What to work on -
Every line below should be repeated exactly.

Information supplied -

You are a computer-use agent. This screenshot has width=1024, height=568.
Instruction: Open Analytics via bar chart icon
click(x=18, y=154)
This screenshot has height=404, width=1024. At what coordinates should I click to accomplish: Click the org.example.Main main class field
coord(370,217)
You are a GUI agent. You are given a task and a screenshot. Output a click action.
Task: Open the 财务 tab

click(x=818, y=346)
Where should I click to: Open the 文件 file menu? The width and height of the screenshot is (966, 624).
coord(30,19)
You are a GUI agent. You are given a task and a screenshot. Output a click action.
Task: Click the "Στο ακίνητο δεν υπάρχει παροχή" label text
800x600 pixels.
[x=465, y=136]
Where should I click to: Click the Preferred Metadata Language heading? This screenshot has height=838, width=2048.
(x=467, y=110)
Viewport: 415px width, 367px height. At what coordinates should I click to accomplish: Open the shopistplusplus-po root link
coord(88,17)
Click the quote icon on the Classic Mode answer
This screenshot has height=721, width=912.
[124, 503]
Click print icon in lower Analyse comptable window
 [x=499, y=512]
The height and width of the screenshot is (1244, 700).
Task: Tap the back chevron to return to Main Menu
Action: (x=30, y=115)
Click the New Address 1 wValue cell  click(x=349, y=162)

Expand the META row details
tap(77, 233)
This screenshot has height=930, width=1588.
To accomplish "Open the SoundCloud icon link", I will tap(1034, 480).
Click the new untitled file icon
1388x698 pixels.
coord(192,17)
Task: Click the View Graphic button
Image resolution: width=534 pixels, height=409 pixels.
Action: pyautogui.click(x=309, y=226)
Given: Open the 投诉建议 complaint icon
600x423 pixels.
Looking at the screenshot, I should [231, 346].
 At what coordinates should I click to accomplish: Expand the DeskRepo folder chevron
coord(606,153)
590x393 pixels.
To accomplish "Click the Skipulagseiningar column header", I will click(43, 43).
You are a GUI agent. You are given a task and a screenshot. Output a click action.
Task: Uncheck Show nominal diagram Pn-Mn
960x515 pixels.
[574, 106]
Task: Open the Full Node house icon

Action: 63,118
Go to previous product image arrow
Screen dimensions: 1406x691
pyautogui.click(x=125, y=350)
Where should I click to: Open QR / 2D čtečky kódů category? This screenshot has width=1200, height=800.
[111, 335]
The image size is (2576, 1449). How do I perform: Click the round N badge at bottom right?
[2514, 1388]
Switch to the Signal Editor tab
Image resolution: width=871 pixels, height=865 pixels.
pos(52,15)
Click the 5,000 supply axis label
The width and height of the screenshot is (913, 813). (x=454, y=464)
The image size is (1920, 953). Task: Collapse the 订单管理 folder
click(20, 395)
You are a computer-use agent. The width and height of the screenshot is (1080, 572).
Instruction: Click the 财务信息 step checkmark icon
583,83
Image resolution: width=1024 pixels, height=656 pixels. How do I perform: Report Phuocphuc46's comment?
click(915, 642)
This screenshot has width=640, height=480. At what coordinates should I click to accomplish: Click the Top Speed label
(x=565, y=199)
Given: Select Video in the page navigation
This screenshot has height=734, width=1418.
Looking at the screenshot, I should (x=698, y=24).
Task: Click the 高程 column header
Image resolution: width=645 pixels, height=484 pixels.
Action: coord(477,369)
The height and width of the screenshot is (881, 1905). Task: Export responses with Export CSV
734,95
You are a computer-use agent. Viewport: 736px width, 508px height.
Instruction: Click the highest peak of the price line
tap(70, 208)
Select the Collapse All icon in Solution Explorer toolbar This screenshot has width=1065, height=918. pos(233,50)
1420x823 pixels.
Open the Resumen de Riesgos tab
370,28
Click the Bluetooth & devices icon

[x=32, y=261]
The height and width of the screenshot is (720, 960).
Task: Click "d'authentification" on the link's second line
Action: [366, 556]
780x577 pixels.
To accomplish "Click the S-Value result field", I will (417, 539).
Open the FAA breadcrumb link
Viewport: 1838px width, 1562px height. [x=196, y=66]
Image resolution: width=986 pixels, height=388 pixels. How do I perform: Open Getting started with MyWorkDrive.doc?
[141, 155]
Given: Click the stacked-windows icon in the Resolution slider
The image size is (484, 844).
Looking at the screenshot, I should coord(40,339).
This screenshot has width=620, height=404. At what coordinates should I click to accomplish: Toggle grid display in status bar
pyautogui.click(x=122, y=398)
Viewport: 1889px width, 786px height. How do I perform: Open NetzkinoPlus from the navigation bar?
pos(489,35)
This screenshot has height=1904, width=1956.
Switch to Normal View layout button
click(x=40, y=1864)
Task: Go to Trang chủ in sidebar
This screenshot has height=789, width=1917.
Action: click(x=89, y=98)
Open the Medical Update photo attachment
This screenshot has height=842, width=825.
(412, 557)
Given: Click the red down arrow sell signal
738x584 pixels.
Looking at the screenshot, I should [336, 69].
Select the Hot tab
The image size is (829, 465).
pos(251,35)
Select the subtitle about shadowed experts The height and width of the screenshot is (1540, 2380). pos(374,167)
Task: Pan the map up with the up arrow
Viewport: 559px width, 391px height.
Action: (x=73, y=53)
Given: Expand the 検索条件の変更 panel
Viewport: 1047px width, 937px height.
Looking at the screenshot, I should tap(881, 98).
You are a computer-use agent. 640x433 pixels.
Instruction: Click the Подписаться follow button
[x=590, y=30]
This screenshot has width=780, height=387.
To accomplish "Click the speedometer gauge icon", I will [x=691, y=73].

Response below -
You are a computer-use agent. This screenshot has width=1024, height=568.
Instruction: Open Analytics via bar chart icon
click(x=18, y=154)
This screenshot has height=404, width=1024. At what coordinates should I click to accomplish: Click the org.example.Main main class field
coord(370,217)
You are a GUI agent. You are given a task and a screenshot. Output a click action.
Task: Open the 财务 tab

click(x=818, y=346)
Where should I click to: Open the 文件 file menu? The width and height of the screenshot is (966, 624).
coord(30,19)
You are a GUI agent. You are given a task and a screenshot. Output a click action.
Task: Click the "Στο ακίνητο δεν υπάρχει παροχή" label text
800x600 pixels.
[x=465, y=136]
Where should I click to: Click the Preferred Metadata Language heading? This screenshot has height=838, width=2048.
(x=467, y=110)
Viewport: 415px width, 367px height. At what coordinates should I click to accomplish: Open the shopistplusplus-po root link
coord(88,17)
Click the quote icon on the Classic Mode answer
This screenshot has height=721, width=912.
[124, 503]
Click print icon in lower Analyse comptable window
 [x=499, y=512]
The height and width of the screenshot is (1244, 700).
Task: Tap the back chevron to return to Main Menu
Action: (x=30, y=115)
Click the New Address 1 wValue cell  click(x=349, y=162)

Expand the META row details
tap(77, 233)
This screenshot has height=930, width=1588.
To accomplish "Open the SoundCloud icon link", I will tap(1034, 480).
Click the new untitled file icon
1388x698 pixels.
coord(192,17)
Task: Click the View Graphic button
Image resolution: width=534 pixels, height=409 pixels.
Action: pyautogui.click(x=309, y=226)
Given: Open the 投诉建议 complaint icon
600x423 pixels.
Looking at the screenshot, I should [231, 346].
 At what coordinates should I click to accomplish: Expand the DeskRepo folder chevron
coord(606,153)
590x393 pixels.
To accomplish "Click the Skipulagseiningar column header", I will click(43, 43).
You are a GUI agent. You are given a task and a screenshot. Output a click action.
Task: Uncheck Show nominal diagram Pn-Mn
960x515 pixels.
[574, 106]
Task: Open the Full Node house icon

Action: 63,118
Go to previous product image arrow
Screen dimensions: 1406x691
pyautogui.click(x=125, y=350)
Where should I click to: Open QR / 2D čtečky kódů category? This screenshot has width=1200, height=800.
[111, 335]
The image size is (2576, 1449). How do I perform: Click the round N badge at bottom right?
[2514, 1388]
Switch to the Signal Editor tab
Image resolution: width=871 pixels, height=865 pixels.
pos(52,15)
Click the 5,000 supply axis label
The width and height of the screenshot is (913, 813). (x=454, y=464)
The image size is (1920, 953). Task: Collapse the 订单管理 folder
click(20, 395)
You are a computer-use agent. The width and height of the screenshot is (1080, 572).
Instruction: Click the 财务信息 step checkmark icon
583,83
Image resolution: width=1024 pixels, height=656 pixels. How do I perform: Report Phuocphuc46's comment?
click(915, 642)
This screenshot has width=640, height=480. At what coordinates should I click to accomplish: Click the Top Speed label
(x=565, y=199)
Given: Select Video in the page navigation
This screenshot has height=734, width=1418.
Looking at the screenshot, I should (x=698, y=24).
Task: Click the 高程 column header
Image resolution: width=645 pixels, height=484 pixels.
Action: coord(477,369)
The height and width of the screenshot is (881, 1905). Task: Export responses with Export CSV
734,95
You are a computer-use agent. Viewport: 736px width, 508px height.
Instruction: Click the highest peak of the price line
tap(70, 208)
Select the Collapse All icon in Solution Explorer toolbar This screenshot has width=1065, height=918. pos(233,50)
1420x823 pixels.
Open the Resumen de Riesgos tab
370,28
Click the Bluetooth & devices icon

[x=32, y=261]
The height and width of the screenshot is (720, 960).
Task: Click "d'authentification" on the link's second line
Action: [366, 556]
780x577 pixels.
To accomplish "Click the S-Value result field", I will (417, 539).
Open the FAA breadcrumb link
Viewport: 1838px width, 1562px height. [x=196, y=66]
Image resolution: width=986 pixels, height=388 pixels. How do I perform: Open Getting started with MyWorkDrive.doc?
[141, 155]
Given: Click the stacked-windows icon in the Resolution slider
The image size is (484, 844).
Looking at the screenshot, I should coord(40,339).
This screenshot has width=620, height=404. At what coordinates should I click to accomplish: Toggle grid display in status bar
pyautogui.click(x=122, y=398)
Viewport: 1889px width, 786px height. How do I perform: Open NetzkinoPlus from the navigation bar?
pos(489,35)
This screenshot has height=1904, width=1956.
Switch to Normal View layout button
click(x=40, y=1864)
Task: Go to Trang chủ in sidebar
This screenshot has height=789, width=1917.
Action: click(x=89, y=98)
Open the Medical Update photo attachment
This screenshot has height=842, width=825.
(412, 557)
Given: Click the red down arrow sell signal
738x584 pixels.
Looking at the screenshot, I should [336, 69].
Select the Hot tab
The image size is (829, 465).
pos(251,35)
Select the subtitle about shadowed experts The height and width of the screenshot is (1540, 2380). pos(374,167)
Task: Pan the map up with the up arrow
Viewport: 559px width, 391px height.
Action: (x=73, y=53)
Given: Expand the 検索条件の変更 panel
Viewport: 1047px width, 937px height.
Looking at the screenshot, I should tap(881, 98).
You are a computer-use agent. 640x433 pixels.
Instruction: Click the Подписаться follow button
[x=590, y=30]
This screenshot has width=780, height=387.
To accomplish "Click the speedometer gauge icon", I will [x=691, y=73].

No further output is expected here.